In einer Stadt wie Wien, die viel für ihre Bürger tut, bleibt die Frage, wie man die Zivilgesellschaft emanzipatorisch stärken kann. „Damit die Gesellschaft nicht nur bekümmert wird, sondern sich auch selbst um ihre Stadt und die anderen kümmert“, sagt Obrist. Ein Beispiel wirkt dabei Margaret Thatchers „The Right to Buy“-Gesetz, das den sozialen Wohnbau in London nachhaltig verändert hat. Wien hingegen hat in den 1980er Jahren, als die Stadt 500.000 Einwohner weniger hatte, vorausschauend gehandelt und Grundbesitz erworben.
„Die enorme Wohnbauproduktion der vergangenen Jahre wurde zum ersten Mal zu einer Stadtproduktion, weil die Quartiere so groß sind, dass sie fast schon ‚Stadt machen‘“, erläutert Obrist die Herausforderungen von Großprojekten wie Seestadt oder Nordbahnviertel. Hier wird nicht nur „Gemeinschaft“ geschaffen, sondern „Gesellschaft“. Das Thema leistbarer Wohnraum ist inzwischen auch auf europäischer Ebene angekommen, was die Schaffung des neuen EU-Kommissars für Wohnungswesen bestätigt.

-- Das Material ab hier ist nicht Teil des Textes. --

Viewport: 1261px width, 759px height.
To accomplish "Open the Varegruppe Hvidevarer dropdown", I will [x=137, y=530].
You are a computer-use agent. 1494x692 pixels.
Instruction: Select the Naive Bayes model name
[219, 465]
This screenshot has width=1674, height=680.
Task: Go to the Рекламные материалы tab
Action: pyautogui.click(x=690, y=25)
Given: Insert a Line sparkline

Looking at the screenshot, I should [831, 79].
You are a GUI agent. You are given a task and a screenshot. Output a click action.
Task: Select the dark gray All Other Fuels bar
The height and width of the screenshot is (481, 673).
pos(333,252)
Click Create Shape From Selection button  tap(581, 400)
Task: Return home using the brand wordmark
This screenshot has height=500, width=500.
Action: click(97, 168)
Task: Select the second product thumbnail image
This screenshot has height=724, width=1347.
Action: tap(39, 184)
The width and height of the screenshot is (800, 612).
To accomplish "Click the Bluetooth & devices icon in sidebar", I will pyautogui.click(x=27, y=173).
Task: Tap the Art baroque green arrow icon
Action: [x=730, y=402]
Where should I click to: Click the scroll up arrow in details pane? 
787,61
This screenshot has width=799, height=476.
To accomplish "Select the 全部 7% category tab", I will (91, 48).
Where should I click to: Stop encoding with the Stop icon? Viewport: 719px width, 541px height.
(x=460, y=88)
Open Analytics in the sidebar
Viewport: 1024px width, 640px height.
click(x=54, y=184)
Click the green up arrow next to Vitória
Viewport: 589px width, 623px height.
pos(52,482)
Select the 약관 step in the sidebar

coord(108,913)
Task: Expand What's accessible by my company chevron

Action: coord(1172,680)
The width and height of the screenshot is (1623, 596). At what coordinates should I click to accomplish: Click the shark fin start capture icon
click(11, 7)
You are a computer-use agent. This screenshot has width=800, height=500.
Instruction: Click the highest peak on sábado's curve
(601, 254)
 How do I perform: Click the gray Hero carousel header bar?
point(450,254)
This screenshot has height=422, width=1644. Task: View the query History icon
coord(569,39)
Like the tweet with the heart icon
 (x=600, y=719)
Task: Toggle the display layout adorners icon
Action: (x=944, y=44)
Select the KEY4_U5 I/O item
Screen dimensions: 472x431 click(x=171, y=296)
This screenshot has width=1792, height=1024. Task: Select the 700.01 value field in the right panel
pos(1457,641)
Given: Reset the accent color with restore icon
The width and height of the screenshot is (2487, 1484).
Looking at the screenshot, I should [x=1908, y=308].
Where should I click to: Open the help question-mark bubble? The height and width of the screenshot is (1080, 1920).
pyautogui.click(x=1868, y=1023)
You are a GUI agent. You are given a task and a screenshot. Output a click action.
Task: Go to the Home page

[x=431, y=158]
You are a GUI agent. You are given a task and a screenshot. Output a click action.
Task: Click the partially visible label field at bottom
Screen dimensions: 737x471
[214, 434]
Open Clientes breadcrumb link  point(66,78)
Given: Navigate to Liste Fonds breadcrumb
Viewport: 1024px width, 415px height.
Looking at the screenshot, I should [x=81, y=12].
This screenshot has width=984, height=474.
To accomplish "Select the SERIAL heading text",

Ein Sonderausgabe der Architekturzeitschrift „Arch+“ wird anstelle eines Katalogs produziert. Laufende Diskussionsveranstaltungen werden engmaschig über Social Media (z.B. YouTube, Instagram) begleitet. „So produzieren wir ein kontinuierliches, sich anreicherndes Archiv, ähnlich einem Manifest“, erklärt Pollak. Der Pavillon beabsichtigt, die Unterschiede und Gemeinsamkeiten zwischen Wien und Rom herauszustellen, da in Rom die Eigentumsfrage gravierender ist.
„Das kollektive Wissen aus Rom, wie man mit Leerstand umgeht und sich organisiert, kann hier in den Dialog mit den Versuchen in Wien gesetzt werden, wo neue Wohnmodelle erforscht werden“, so Romito. Auch der Fotograf Armin Linke hat eine beeindruckende Fotoserie erstellt, die versteckte Verhandlungen hinter der Wohnraumproduktion zeigt und Lebensrealitäten aus Wien und Rom dokumentiert.
(S E R V I C E – 19. Architekturbiennale von Venedig, 10. Mai bis 23. November.)
Zusammenfassend bietet der Österreich-Pavillon auf der Biennale nicht nur einen tiefen Einblick in die Wohnproblematik beider Städte, sondern auch eine Plattform für den Dialog über innovative Wohnformen. Diese Ausstellung könnte als Ausgangspunkt für langfristige Veränderungen in der Wohnraumstrategie beider Städte dienen.